Please report every line in the material below where the word "yellow" is found.

━━━

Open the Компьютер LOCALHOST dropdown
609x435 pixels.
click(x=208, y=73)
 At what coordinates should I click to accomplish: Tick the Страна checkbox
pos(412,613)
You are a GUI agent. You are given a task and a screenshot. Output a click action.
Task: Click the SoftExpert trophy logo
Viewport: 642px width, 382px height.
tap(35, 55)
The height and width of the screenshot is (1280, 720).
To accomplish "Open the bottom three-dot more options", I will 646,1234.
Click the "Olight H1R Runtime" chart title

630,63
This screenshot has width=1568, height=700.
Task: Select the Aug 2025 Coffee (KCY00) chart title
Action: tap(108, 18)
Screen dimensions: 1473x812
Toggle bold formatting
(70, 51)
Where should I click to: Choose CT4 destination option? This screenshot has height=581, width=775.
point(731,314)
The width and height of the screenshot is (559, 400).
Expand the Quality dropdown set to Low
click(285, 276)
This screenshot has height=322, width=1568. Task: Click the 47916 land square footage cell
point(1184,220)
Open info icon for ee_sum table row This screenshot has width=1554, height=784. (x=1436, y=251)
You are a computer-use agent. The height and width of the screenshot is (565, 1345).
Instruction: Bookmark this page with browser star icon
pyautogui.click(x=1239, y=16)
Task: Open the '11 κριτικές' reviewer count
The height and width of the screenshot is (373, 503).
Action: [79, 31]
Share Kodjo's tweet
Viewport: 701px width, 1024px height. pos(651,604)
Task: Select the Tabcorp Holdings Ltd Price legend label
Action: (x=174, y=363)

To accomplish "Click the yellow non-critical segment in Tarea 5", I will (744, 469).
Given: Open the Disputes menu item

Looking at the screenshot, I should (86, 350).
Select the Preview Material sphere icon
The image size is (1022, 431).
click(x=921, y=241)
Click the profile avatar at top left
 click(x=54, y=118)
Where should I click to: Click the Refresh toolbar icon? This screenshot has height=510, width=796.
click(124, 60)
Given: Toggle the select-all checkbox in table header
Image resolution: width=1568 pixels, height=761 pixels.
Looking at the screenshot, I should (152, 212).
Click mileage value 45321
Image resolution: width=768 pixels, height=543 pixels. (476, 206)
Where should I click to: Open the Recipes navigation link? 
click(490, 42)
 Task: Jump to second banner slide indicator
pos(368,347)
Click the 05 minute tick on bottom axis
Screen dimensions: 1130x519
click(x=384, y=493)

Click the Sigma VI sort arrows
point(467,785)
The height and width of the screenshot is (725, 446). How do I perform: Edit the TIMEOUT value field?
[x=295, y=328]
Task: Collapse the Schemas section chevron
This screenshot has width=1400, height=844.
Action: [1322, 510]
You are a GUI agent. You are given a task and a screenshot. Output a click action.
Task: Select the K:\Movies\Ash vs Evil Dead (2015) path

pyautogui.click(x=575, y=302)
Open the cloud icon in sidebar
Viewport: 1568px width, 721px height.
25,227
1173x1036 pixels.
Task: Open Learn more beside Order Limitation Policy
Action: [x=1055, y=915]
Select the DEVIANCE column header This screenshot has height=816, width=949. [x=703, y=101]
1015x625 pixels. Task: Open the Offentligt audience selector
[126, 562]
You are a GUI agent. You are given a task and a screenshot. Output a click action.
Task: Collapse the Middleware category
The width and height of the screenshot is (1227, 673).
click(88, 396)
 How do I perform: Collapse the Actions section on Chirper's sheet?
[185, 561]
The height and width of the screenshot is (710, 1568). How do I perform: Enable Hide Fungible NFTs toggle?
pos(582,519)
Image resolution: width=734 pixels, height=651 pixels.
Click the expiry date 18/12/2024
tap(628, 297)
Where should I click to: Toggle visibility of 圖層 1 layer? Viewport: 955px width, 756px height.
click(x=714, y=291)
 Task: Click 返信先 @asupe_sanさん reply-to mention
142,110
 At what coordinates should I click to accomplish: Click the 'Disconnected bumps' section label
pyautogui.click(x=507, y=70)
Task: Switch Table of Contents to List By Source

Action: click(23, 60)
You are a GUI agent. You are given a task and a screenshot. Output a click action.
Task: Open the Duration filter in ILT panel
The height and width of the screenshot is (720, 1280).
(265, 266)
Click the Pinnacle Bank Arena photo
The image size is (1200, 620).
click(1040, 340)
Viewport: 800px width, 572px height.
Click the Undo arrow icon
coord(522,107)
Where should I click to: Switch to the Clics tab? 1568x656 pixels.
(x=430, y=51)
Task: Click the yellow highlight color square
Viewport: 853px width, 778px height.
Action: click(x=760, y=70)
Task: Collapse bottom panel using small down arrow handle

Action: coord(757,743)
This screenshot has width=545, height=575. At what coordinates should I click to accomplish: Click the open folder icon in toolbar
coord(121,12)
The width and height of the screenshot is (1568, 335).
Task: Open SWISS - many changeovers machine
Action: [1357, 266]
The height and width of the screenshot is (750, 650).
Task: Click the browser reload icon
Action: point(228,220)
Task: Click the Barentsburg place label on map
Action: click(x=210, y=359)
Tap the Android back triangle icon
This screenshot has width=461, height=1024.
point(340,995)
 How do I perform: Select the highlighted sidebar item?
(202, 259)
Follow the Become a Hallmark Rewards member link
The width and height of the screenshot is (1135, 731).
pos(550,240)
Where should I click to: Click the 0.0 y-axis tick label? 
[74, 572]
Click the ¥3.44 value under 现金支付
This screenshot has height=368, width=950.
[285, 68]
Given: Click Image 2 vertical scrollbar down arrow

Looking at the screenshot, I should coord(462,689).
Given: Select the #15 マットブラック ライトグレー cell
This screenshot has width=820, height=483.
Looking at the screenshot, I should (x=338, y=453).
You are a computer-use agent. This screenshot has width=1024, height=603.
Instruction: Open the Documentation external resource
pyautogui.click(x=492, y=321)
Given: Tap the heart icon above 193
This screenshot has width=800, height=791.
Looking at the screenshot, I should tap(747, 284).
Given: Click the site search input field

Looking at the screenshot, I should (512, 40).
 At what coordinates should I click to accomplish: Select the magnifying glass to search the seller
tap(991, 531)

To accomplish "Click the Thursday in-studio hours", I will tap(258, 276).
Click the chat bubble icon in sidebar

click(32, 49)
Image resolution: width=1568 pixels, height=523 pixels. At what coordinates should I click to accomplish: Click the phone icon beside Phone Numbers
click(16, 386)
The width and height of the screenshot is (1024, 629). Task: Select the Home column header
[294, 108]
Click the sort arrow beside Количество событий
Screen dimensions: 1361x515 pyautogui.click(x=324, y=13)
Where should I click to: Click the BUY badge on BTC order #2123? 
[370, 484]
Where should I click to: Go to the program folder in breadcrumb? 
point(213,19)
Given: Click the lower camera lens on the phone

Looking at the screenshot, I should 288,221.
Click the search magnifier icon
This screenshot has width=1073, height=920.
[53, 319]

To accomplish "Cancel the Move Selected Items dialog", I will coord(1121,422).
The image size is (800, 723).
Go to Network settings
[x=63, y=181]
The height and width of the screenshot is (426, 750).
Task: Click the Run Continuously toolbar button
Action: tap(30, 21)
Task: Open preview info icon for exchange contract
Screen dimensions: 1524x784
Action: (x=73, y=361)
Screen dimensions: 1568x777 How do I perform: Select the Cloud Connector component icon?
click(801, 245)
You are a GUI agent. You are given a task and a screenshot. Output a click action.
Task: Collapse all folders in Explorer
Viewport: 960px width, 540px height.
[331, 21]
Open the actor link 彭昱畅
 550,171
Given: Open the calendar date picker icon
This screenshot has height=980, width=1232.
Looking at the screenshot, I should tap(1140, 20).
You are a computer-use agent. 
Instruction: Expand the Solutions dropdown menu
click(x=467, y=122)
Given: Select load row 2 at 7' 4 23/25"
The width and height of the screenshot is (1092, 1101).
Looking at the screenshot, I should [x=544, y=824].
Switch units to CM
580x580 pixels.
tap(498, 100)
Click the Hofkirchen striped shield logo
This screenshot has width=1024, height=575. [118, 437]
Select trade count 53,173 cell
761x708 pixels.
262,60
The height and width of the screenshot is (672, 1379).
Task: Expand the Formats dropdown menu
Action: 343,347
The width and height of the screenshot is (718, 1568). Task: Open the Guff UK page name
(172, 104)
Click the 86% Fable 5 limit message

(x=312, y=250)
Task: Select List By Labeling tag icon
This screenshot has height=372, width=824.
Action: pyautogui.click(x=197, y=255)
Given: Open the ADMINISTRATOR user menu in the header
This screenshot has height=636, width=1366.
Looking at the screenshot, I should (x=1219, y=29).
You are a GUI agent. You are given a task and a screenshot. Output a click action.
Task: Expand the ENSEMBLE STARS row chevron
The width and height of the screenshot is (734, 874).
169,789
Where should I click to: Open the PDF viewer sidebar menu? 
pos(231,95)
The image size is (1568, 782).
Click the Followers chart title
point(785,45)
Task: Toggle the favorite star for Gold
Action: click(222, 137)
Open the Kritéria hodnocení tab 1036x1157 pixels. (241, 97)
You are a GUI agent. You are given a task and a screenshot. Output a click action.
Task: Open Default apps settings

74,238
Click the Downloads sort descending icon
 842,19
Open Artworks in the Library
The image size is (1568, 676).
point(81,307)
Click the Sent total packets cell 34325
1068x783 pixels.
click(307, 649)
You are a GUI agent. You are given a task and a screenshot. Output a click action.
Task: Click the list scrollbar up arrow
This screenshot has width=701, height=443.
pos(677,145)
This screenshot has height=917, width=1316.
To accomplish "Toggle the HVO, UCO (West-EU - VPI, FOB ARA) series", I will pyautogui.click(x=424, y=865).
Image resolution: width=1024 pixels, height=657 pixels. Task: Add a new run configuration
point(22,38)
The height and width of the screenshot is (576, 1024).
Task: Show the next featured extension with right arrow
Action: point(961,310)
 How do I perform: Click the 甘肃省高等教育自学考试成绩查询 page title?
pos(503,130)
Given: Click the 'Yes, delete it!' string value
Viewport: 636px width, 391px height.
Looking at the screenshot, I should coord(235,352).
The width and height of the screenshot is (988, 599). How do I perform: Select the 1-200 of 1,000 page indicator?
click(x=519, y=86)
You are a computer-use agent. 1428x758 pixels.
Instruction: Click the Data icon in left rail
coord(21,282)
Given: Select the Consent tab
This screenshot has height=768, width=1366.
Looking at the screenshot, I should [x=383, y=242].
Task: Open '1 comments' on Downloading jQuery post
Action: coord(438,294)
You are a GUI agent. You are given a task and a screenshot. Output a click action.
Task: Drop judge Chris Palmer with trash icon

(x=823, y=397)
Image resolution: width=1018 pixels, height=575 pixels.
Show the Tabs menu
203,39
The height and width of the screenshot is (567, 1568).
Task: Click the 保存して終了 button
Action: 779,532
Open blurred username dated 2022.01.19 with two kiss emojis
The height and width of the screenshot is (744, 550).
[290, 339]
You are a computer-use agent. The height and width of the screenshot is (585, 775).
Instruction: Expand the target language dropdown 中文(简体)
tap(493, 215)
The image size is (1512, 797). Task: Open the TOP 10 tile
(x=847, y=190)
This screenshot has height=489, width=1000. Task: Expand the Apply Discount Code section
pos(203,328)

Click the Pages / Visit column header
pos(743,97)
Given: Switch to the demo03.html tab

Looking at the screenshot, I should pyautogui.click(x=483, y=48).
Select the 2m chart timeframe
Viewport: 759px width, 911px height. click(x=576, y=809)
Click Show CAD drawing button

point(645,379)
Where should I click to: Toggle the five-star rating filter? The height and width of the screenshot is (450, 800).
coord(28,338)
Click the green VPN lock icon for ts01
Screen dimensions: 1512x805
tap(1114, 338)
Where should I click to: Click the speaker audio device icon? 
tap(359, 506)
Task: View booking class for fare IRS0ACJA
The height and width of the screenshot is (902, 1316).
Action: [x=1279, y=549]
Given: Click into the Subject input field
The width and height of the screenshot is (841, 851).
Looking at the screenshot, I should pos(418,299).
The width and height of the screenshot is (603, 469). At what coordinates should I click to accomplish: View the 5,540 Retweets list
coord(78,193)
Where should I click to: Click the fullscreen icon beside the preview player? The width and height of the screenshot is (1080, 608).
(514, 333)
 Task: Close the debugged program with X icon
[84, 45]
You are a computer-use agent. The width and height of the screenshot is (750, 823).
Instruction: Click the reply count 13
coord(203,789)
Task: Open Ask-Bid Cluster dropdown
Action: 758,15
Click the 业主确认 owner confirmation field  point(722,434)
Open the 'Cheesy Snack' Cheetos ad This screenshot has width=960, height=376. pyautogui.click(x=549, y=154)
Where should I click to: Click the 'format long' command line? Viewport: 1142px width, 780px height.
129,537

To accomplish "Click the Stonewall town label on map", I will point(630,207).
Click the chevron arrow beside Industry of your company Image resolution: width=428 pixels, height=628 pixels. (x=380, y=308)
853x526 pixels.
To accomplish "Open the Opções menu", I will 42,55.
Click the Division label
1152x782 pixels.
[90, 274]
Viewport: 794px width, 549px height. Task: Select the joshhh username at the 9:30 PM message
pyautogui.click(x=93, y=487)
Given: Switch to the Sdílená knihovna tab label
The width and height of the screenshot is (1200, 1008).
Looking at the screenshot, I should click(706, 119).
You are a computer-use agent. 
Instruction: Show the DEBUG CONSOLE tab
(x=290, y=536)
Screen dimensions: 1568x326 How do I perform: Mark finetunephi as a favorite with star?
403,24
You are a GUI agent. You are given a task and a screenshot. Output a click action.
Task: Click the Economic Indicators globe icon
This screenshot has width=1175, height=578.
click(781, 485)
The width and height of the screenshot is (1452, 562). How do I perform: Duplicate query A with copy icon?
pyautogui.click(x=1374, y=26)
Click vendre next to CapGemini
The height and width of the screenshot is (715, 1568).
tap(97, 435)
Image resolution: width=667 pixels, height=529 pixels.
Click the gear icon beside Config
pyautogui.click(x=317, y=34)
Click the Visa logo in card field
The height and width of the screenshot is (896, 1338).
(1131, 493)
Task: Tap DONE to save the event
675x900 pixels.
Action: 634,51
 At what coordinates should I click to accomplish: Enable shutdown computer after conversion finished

━━━

### Task response
To accomplish "Click the yellow non-critical segment in Tarea 5", I will (744, 469).
Task: Click the yellow highlight color square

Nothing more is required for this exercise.